И вообще комплект прислуги был удивительный, служивший «у царей»
из рода в род. Старики были ворчуны, вроде чеховского Фирса, которые
не стесняясь говорили «царям» домашние истины прямо в глаза...
Оставив
шары под надежным прикрытием, я быстро сбежал в сад. Там на катке
уже суетились разрумянившиеся Ники и Жоржик. Было весело, светло,
уютно. Каток я знал как свои пять пальцев. Он был большой, с разветвлениями,
с особыми заездами, походил на серебристый паркетный пол. В самый
разгар катанья Ники вдруг сказал:
—
А вот по той дорожке ты не проскочишь.
—
Почему это так? — гордо, с обидчивостью, спросил я.
—
А потому! — уклончиво и с загадочной улыбкой ответил Ники.
Это
задело меня за живое.
—Ты
хоть и кадет (этому званию он завидовал искренно), а не проедешь,
— сказал еще раз Ники.
—
Что за чушь?

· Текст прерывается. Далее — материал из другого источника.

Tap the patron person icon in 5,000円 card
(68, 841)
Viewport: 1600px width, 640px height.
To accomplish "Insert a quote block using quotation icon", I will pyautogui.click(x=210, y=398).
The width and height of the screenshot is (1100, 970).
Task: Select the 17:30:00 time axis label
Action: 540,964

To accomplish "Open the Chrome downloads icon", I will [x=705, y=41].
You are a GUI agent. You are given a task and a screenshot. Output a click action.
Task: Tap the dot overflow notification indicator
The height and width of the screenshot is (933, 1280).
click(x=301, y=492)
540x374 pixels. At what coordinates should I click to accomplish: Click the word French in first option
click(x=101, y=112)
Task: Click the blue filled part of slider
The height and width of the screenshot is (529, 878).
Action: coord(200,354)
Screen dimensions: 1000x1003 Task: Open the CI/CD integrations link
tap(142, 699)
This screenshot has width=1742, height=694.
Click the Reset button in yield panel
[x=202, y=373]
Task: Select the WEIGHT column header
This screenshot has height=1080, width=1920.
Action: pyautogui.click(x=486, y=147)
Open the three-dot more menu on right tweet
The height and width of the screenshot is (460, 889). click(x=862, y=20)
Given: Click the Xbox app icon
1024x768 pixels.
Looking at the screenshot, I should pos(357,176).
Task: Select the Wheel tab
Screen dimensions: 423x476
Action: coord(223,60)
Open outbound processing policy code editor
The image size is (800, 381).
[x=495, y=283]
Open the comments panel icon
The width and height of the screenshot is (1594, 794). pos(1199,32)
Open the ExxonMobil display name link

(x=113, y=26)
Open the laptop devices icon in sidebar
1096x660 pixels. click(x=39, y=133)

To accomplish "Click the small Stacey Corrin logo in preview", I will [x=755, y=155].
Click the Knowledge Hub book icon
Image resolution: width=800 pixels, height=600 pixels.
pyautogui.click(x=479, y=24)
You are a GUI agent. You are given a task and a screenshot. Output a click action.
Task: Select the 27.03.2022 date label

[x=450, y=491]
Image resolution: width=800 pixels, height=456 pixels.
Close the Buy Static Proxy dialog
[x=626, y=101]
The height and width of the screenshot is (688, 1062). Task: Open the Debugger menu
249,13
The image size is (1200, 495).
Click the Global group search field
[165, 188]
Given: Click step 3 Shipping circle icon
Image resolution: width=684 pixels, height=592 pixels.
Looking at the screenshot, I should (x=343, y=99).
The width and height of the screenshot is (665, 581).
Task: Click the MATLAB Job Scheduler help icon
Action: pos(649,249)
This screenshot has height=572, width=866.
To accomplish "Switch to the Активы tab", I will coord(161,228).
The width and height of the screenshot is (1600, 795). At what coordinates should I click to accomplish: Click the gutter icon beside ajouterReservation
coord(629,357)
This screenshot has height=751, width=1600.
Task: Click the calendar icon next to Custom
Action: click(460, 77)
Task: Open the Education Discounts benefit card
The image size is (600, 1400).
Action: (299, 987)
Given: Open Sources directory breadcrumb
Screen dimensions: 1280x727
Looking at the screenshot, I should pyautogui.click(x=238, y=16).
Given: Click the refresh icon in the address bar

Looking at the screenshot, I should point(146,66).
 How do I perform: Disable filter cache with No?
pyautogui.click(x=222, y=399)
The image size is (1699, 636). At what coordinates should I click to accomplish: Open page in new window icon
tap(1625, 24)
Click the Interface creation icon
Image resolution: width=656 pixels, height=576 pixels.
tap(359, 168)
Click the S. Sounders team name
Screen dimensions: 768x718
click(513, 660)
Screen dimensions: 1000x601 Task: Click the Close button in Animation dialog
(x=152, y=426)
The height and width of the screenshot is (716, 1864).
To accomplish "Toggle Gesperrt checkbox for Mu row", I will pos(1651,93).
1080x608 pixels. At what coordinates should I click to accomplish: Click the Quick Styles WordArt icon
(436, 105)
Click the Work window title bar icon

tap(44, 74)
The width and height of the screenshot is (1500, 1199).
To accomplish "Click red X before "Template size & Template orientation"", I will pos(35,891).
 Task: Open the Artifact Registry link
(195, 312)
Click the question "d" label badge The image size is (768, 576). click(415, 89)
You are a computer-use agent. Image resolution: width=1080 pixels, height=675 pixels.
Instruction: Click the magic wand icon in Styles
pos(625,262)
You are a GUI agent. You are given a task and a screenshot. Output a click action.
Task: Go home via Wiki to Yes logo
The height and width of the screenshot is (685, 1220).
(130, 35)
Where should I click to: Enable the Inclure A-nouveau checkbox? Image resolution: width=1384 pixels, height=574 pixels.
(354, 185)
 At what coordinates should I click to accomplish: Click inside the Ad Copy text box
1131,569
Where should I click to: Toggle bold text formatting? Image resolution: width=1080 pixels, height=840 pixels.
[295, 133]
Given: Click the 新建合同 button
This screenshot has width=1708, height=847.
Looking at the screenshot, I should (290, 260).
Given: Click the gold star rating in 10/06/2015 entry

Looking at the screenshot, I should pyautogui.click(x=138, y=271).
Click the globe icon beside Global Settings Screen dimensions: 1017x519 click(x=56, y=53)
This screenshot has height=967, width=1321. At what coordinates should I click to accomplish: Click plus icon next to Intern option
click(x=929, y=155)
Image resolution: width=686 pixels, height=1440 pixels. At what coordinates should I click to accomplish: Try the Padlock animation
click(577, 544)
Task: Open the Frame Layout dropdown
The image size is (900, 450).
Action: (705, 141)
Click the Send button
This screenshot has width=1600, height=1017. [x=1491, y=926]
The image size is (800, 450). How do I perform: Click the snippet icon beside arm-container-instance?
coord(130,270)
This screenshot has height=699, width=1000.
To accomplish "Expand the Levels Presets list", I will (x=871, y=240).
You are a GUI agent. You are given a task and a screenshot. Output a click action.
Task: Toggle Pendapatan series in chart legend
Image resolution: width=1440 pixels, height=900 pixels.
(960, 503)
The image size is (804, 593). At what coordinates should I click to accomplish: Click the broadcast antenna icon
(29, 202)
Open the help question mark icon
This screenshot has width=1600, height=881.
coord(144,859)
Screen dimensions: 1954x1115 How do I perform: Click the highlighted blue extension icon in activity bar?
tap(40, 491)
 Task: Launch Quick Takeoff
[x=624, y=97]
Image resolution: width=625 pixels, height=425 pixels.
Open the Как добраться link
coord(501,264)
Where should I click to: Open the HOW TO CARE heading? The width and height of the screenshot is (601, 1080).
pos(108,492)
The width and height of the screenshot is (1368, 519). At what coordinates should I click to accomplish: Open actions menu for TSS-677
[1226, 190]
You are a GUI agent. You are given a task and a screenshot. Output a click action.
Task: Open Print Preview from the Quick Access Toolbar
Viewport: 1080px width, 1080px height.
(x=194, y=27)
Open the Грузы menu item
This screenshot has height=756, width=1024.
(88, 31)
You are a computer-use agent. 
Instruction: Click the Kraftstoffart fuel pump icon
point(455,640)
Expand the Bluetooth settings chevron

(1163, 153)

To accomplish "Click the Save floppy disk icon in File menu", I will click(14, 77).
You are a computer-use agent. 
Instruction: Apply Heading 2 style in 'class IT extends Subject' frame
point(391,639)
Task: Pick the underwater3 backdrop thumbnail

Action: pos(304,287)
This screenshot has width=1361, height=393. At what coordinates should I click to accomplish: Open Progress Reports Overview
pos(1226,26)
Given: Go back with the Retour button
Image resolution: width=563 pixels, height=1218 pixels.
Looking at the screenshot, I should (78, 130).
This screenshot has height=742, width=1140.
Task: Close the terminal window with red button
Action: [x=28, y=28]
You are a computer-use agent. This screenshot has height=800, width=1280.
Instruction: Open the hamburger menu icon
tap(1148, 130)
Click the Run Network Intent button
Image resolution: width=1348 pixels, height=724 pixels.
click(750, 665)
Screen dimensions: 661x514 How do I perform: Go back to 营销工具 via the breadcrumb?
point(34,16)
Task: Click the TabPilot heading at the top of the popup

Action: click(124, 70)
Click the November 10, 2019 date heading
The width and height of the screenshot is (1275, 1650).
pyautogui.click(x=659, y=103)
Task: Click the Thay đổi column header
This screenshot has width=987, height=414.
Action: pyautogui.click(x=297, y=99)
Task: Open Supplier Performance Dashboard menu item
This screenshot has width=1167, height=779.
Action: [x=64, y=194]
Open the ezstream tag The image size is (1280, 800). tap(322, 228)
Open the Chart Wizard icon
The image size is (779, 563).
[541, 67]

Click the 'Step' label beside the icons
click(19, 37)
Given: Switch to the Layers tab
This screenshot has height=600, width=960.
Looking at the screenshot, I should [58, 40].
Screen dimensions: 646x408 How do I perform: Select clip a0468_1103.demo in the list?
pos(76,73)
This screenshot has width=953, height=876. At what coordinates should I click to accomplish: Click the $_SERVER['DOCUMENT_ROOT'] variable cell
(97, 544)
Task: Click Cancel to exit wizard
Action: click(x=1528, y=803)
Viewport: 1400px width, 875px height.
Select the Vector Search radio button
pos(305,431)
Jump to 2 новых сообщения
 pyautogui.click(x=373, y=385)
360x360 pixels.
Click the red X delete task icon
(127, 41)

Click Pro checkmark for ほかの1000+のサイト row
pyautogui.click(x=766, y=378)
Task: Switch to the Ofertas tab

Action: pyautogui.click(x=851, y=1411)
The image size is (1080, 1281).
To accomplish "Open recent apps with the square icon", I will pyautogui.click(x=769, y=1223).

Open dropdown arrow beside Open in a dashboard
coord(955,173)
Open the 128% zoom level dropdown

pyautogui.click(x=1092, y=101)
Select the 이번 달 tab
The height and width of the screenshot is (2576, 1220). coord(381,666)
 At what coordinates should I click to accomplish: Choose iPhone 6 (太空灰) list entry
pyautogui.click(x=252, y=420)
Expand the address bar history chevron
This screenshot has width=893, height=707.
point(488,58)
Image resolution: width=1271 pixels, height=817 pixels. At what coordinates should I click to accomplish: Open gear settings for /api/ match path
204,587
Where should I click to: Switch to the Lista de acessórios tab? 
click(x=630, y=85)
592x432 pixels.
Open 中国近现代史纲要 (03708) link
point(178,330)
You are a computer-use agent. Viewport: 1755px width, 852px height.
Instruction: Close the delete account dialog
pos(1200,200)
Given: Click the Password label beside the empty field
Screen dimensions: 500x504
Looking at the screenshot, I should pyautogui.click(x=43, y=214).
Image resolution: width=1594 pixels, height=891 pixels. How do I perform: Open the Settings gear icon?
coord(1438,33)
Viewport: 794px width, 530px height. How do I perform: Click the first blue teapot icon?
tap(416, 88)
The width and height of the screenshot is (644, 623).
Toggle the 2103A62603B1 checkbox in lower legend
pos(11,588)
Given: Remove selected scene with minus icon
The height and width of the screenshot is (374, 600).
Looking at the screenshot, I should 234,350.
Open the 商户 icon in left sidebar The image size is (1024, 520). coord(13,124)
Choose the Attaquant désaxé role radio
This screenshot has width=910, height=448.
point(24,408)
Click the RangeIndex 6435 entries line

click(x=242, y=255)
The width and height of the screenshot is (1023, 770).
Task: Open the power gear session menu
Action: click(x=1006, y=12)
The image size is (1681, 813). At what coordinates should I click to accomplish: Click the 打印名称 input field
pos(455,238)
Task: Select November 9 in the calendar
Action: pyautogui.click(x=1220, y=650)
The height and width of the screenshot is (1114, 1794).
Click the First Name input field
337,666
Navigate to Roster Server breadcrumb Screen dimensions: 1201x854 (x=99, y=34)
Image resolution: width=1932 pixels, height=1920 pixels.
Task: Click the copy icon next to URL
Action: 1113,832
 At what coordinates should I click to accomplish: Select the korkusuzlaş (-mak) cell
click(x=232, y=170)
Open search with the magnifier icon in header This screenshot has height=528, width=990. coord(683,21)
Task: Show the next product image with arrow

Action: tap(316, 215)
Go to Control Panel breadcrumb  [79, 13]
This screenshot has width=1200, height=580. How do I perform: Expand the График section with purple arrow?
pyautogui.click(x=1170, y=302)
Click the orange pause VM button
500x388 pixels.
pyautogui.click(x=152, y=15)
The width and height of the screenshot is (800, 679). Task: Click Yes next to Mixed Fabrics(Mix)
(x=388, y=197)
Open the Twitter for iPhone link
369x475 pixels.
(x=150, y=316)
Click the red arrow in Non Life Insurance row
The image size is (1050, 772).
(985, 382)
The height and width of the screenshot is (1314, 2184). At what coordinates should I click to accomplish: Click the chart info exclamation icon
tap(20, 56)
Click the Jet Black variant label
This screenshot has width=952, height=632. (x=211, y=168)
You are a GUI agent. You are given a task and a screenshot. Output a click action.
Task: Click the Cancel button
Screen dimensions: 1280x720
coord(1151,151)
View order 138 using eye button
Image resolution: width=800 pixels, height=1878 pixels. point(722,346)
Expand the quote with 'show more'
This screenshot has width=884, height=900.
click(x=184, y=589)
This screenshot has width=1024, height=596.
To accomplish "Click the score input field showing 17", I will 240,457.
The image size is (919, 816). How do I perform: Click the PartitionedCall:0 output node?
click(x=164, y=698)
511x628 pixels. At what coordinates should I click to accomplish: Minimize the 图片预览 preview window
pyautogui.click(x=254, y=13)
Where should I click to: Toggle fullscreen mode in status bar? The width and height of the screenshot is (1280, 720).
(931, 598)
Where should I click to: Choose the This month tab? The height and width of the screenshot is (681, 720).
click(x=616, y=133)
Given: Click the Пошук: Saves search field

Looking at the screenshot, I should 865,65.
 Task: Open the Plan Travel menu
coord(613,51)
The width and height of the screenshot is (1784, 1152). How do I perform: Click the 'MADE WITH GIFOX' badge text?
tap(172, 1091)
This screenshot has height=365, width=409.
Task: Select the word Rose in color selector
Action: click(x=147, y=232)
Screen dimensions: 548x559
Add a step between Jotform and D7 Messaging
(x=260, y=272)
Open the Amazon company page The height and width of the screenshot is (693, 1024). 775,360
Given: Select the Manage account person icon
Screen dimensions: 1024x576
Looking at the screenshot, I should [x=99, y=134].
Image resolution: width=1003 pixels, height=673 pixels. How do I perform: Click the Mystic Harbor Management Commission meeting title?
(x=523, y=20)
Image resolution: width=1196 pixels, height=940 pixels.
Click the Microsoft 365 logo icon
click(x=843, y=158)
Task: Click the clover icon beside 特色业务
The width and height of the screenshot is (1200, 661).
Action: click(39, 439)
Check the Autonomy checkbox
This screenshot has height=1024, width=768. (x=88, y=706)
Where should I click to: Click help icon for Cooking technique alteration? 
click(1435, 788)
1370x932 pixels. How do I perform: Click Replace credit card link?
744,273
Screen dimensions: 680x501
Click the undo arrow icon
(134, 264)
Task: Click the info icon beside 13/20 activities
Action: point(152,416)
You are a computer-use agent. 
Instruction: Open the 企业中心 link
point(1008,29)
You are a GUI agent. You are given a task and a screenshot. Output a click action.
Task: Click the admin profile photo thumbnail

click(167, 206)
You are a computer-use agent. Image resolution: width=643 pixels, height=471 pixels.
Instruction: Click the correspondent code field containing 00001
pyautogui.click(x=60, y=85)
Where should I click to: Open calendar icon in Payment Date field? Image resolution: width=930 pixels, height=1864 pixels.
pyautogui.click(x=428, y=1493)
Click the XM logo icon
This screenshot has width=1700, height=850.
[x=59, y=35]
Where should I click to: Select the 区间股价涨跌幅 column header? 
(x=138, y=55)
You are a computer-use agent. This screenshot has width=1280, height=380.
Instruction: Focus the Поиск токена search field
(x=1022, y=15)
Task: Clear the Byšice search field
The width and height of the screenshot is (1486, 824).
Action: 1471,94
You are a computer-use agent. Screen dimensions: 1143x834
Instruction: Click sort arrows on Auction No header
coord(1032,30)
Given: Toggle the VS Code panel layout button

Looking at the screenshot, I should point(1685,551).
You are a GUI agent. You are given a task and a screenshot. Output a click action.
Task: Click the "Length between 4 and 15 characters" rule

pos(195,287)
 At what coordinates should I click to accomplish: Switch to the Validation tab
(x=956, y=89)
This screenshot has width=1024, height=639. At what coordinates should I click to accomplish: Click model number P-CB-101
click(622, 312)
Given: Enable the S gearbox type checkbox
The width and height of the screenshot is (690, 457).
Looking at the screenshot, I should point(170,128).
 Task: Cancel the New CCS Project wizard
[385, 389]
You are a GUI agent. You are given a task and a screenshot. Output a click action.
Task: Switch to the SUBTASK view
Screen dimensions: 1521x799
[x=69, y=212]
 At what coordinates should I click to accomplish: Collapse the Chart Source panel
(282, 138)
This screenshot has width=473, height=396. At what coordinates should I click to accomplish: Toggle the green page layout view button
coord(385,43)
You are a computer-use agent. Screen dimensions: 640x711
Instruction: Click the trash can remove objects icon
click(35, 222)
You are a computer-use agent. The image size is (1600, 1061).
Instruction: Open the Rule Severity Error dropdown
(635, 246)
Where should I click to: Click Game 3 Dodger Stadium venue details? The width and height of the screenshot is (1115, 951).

Почему это не проеду? — опять гордо ответил я, прицеливаясь
глазом на «необыкновенную» дорожку.
—
А вот не проедешь.
Я,
ничтоже сумняшеся, стал на изготовку, прищурил глаз, разбежался
и... ахнул в яму. И с испугу, от неожиданности, заорал, конечно.
Как
на грех, в это время проходил на пилку дров отец Ники, Великий Князь
Александр, будущий Александр Третий. Услышав мой крик, он поспешил
к катку, вытянул меня из ямы, стряхнул снег с моей шинели, вытер
мне лицо, как сейчас помню, необыкновенно душистым и нежным платком.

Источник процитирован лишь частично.